25/09/2010

"Apprenez que tout flatteur vit au depend de celui qui l'ecoute"

Cette lecon vaut plus qu'un fromage.
J'ai du ranger l'orgueil dans un petit pagne, que j'ai lance dans le ruisseau de la vanite. Et je l'ai vu s'eloigner. J'ai arrache la peinture illusoire qui fausse mes idees depuis bien longtemps, j'ai revu le gris, et je l'ai trouve tres beau. Je me suis fait des promesses, j'ai brises les notres et celles de notre possible redecouverte. Parce que mon role ne me suffit plus, je veux sortir de mes betes repliques qui visent a satisfaire un ego deja trop gros. J'ai mordu dans les barreau que tu m'avais soigneusement fabrique, j'y ai laisse un petit bout de mon sourire. Je te l'ai dedier pour que tu te souvienne, comme toute sorte d'esclavage mene au desirs de liberation. Et j'ai ainsi detruit, ta chimerique emprise sur mon esprit. Avant de partir, les mains vide et l'esprit sain, j'ai quitte mes vetements, pour y delaisser ma vieille odeur et pouvoir m'en refaire une nouvelle.

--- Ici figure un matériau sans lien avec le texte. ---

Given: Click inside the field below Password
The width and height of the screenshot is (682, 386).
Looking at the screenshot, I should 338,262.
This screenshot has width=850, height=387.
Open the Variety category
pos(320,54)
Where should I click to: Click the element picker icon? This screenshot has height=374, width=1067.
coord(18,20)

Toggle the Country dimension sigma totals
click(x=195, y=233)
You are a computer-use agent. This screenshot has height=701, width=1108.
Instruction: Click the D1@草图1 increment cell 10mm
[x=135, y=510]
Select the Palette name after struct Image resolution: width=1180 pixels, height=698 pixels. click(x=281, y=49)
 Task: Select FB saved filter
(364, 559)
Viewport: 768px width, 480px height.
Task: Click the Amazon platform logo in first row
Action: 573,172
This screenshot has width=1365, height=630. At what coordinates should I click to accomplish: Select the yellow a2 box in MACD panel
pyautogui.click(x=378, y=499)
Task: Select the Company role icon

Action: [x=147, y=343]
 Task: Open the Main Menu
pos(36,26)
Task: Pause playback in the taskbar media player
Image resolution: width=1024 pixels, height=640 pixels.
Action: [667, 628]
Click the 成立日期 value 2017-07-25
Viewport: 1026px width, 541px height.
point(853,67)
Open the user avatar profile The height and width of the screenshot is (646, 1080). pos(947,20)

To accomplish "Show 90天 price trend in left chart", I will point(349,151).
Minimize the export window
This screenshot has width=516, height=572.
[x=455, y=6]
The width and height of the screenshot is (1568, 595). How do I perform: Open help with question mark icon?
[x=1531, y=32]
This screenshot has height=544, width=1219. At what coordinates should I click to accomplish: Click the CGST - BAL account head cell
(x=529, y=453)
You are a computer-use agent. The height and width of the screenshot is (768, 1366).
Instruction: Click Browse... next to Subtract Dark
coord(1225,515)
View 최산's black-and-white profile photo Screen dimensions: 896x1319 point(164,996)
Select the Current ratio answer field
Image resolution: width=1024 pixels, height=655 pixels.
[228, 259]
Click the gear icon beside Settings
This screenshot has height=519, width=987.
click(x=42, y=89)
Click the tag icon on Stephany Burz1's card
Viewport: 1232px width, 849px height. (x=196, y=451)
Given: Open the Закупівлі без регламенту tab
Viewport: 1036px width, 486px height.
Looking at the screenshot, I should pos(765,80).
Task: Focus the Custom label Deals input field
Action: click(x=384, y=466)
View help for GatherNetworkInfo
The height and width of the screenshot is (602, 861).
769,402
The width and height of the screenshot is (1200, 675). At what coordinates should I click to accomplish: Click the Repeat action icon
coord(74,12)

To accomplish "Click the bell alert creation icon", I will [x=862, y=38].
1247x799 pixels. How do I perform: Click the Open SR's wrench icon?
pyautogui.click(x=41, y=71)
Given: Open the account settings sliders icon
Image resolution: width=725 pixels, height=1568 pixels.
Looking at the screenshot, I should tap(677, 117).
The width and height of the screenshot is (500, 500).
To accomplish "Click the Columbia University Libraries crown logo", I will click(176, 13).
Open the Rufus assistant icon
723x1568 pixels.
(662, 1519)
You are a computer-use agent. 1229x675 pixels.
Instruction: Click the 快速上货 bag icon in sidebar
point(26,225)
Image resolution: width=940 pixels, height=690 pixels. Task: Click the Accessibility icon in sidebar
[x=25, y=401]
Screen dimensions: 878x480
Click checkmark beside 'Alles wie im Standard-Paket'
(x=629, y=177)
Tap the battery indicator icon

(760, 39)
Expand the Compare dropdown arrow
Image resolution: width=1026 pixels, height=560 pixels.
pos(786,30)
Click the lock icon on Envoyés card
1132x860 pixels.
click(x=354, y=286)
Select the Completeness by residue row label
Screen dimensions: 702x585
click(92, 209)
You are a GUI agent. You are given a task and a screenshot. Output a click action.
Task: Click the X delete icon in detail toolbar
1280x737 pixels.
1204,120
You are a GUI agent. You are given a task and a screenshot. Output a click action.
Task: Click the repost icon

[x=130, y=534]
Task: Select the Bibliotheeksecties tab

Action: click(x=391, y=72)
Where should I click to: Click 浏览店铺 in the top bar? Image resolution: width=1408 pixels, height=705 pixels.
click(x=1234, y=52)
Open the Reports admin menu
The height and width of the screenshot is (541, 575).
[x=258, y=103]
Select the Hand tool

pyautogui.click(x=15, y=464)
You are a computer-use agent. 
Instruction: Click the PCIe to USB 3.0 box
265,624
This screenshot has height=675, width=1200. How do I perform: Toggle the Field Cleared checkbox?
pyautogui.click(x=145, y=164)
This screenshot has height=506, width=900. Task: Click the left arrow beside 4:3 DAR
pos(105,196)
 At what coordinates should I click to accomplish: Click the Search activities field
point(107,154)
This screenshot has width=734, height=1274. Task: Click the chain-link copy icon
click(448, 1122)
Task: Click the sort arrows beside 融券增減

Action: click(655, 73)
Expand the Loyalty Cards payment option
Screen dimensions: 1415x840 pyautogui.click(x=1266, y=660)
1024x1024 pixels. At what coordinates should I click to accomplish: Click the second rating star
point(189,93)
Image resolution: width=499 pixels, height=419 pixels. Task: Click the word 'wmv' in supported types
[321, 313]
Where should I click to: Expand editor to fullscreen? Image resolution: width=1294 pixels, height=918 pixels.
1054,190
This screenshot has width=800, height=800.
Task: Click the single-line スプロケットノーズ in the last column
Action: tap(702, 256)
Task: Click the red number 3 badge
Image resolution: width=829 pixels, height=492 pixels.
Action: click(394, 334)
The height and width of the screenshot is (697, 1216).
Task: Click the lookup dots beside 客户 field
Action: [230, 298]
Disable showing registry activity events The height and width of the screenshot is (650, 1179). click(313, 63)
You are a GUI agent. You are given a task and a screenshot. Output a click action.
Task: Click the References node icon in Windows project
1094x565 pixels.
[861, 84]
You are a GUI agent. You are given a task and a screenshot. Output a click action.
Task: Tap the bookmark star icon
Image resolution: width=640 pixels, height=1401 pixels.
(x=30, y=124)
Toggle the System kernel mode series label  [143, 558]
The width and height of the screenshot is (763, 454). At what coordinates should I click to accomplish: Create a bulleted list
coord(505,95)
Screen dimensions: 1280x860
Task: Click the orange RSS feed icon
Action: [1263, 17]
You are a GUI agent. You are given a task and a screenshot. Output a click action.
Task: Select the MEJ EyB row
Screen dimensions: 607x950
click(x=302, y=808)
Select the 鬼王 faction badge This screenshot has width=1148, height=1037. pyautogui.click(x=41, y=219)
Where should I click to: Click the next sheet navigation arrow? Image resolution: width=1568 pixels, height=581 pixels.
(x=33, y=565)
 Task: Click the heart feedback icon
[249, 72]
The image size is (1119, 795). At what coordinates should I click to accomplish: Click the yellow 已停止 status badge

Pour sortir des enfers, j'ai echange le souvenir des effets des drogues contre le passage sur la barque de Charon. J'ai marmonne le dernier refrain de cette chanson idiote, que tu me chantais encore et encore, j'ai fume la derniere cigarette, j'ai rougis pour la derniere fois. Puis, avec des crayons imaginaires, un cahier et des feuilles blanches, je suis partie a la derive sur un bateau ivre. En prenant soin de laisser une note sur le frigo: "je ne reve plus, regarde bien, mon visage fanne a chasse loin de moi tout reves maudits" et de couvrir l'embarcation de moquette, pour etre sure de ne pas entendre tes pas, quand sans avoir lu le mot, tu essayeras de te deguiser pour entrer en moi.